AMD's Showcases Quad-Core Barcelona CPU

Re:But SSE is already 128 bits! by Zenki · 2007-02-09 19:45 · Score: 5, Informative

SSE+ operations up until now were operated on 64 bit at a time within the processor. SSE128 just means the new AMD chip will complete a SSE instruction in one pass.

This was pretty much the reason why most people only bothered with MMX optimizations in their applications.

Re:But SSE is already 128 bits! by larrystotler · 2007-02-09 19:50 · Score: 5, Informative

When Intel first added SSE to the Pentium 3 chips, they did it with a 64bit setup to save die size on the then 350nm parts. Even when they moved to the newer smaller designs, they left it that way. The Core2 was the first chip to incorporate a single issue SSE engine. Therefore, with the Core2, it loads the instruction, then executes it. With the other chips, you have to load the first part(if it's a full 128bit instruction, or if it's multiple instructions added together), save, load, save, add, execute. This is where the Core2 kicks butt. I've been saying that the Barcelona would move to that design, since it's the biggest reason Intel has been beating AMD in the benchmarks. This will re-level the playing field. There have been lots of articles about this. Google it

Re:AMD64 is very fast by pjbass · 2007-02-09 20:30 · Score: 2, Informative

Care to publish your numbers that debunk all the other hardware sites that are typically AMD-biased anyways?

And pointing out that it isn't fair to compare because a Core2 duo already executes the full SSE instruction in one pass vs. the 2 clocks for a curret AMD64 is the same as saying it's not fair to compare the on-die memory controller on AMD's vs. Intel's FSB. But people didn't seem to care when the numbers went in AMD's favor.

I'd really be interested in seeing your numbers, your programs, and what compiler options you passed when building on each platform (as well as type of memory, mobo chipset, etc., in each machine).

Re:Well.... by Khyber · 2007-02-09 20:48 · Score: 2, Informative

Heat-free? Did you forget the Second Law? Or did you just forget about pure friction itself? Moving ANYTHING is going to involve friction.

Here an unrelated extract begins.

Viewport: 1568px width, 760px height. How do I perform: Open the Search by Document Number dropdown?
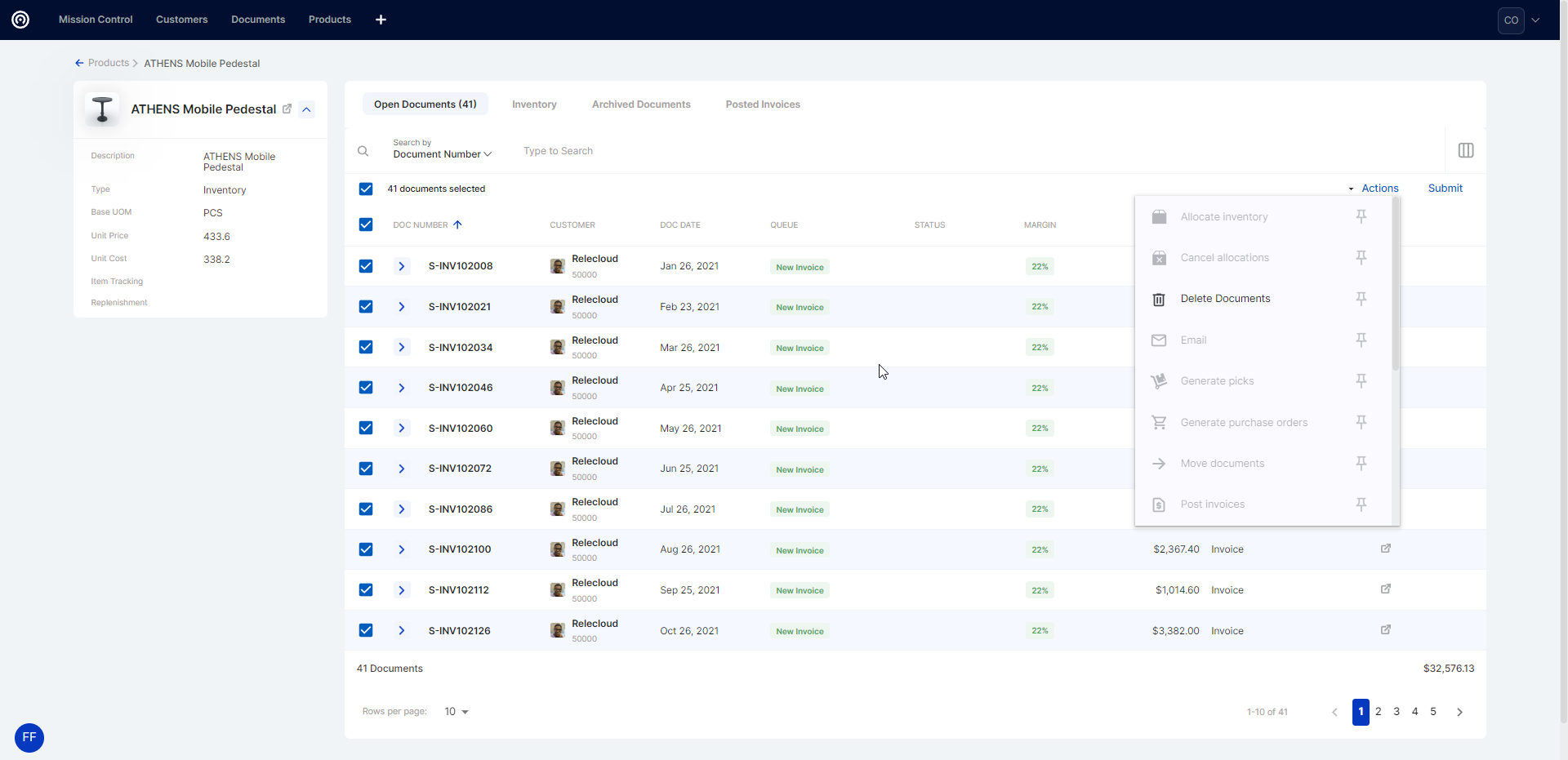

Nothing moves without SOME force, and friction will happen.

--
Still waiting on Serviscope_minor to wake up to fucking reality and realize that Jessica Price isn't going to fuck him.

Re:AMD64 is very fast by GreatDrok · 2007-02-09 20:54 · Score: 5, Informative

"Care to publish your numbers that debunk all the other hardware sites that are typically AMD-biased anyways?"

OK. I can't give you the code but it is my own implementation of a pretty standard bioinformatics sequence comparison program which doesn't use SSE/MMX type instructions and is single threaded. On all platforms it was compiled using gcc with -O3 optimisation. I have tried adding other optimisations but it doesn't really make much difference to these numbers (no more than a couple of percent at best).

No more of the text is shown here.